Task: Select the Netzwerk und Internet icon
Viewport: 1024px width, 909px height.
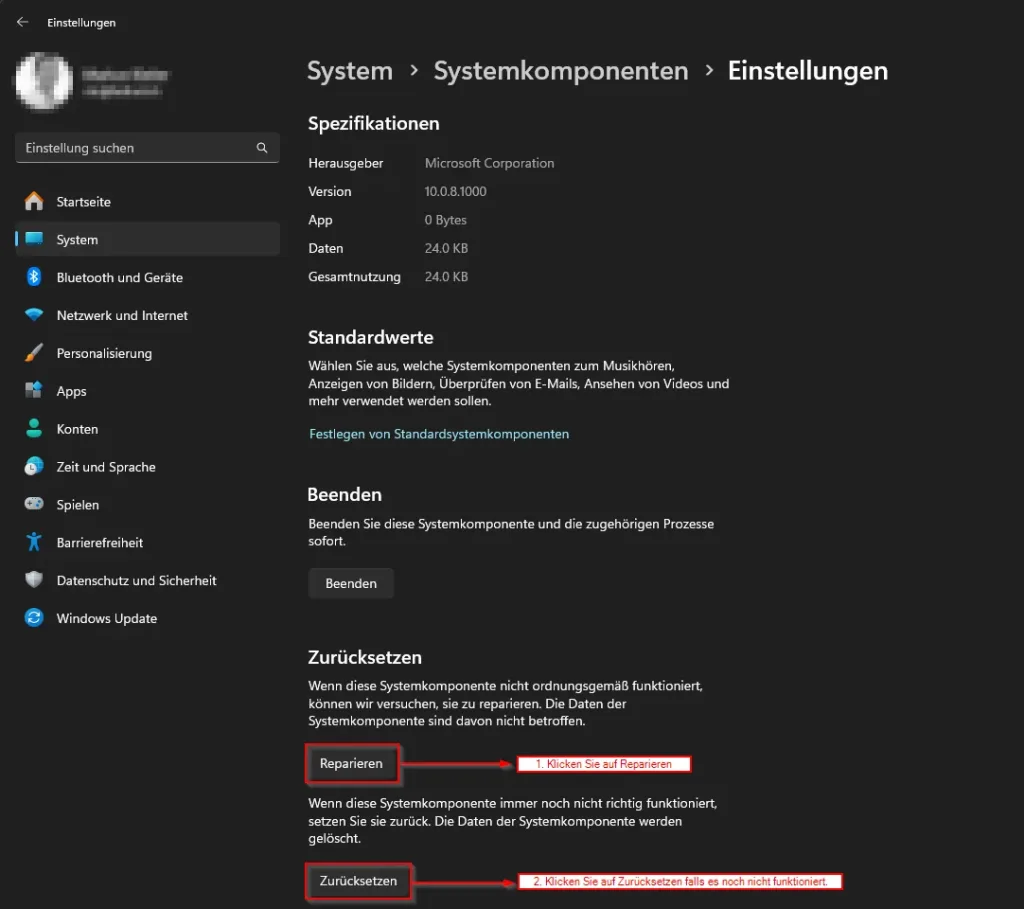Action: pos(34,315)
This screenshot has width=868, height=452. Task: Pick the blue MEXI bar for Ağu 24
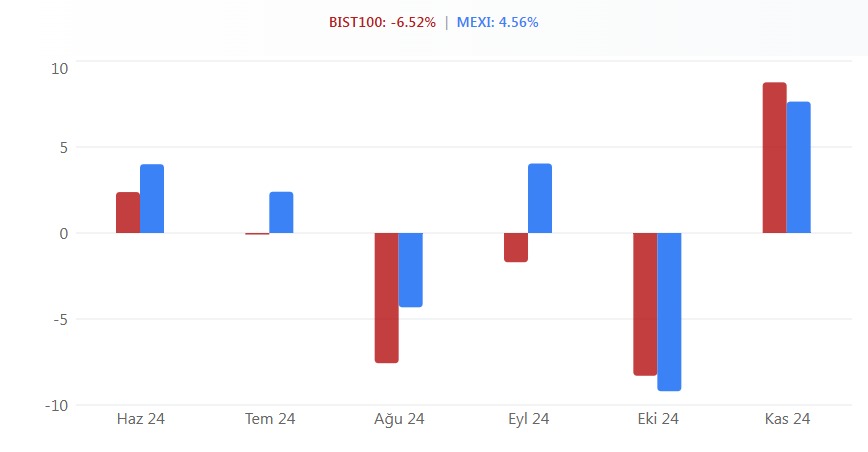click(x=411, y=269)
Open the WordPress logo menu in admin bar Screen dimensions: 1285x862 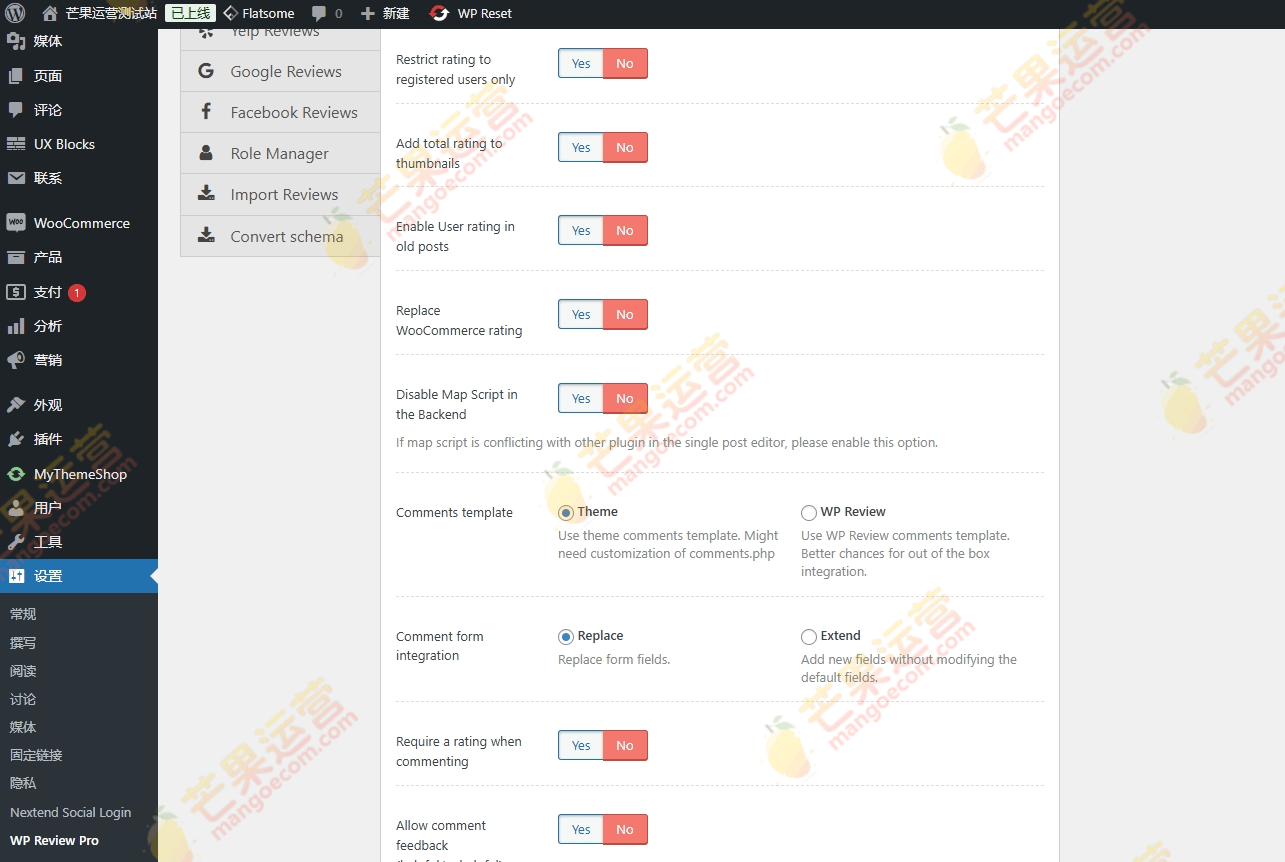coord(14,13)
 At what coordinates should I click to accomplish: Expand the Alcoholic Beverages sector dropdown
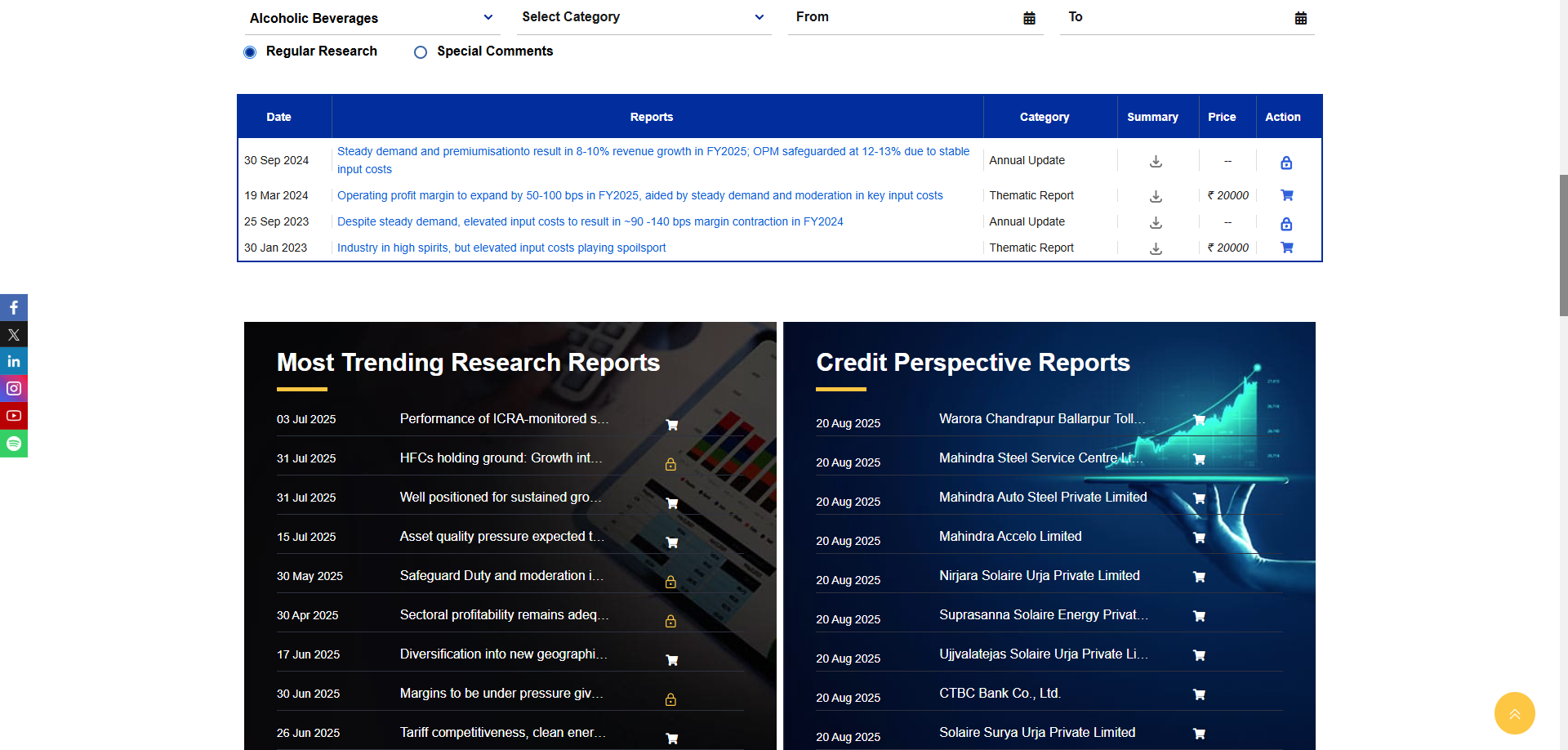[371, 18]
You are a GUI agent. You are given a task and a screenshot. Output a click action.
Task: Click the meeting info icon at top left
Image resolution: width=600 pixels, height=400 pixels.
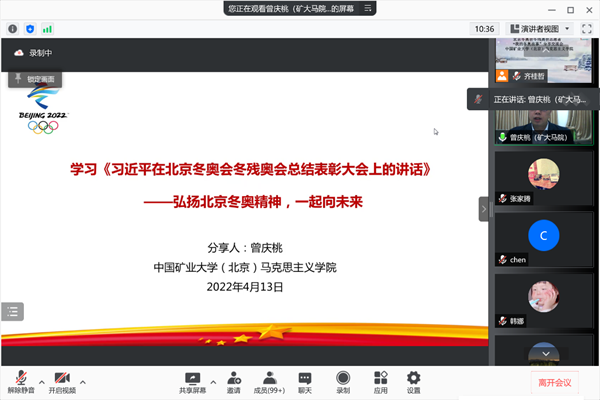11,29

• DO THIS: Rewrite the stretch from the start of the data through the line containing "click(x=411, y=269)", replacing "Task" with "Goal" and keeping everything else unchanged. Leave the pictures out of your answer.

• THE OUTPUT:
Goal: Select the Netzwerk und Internet icon
Viewport: 1024px width, 909px height.
Action: pos(34,315)
This screenshot has width=868, height=452. Goal: Pick the blue MEXI bar for Ağu 24
click(x=411, y=269)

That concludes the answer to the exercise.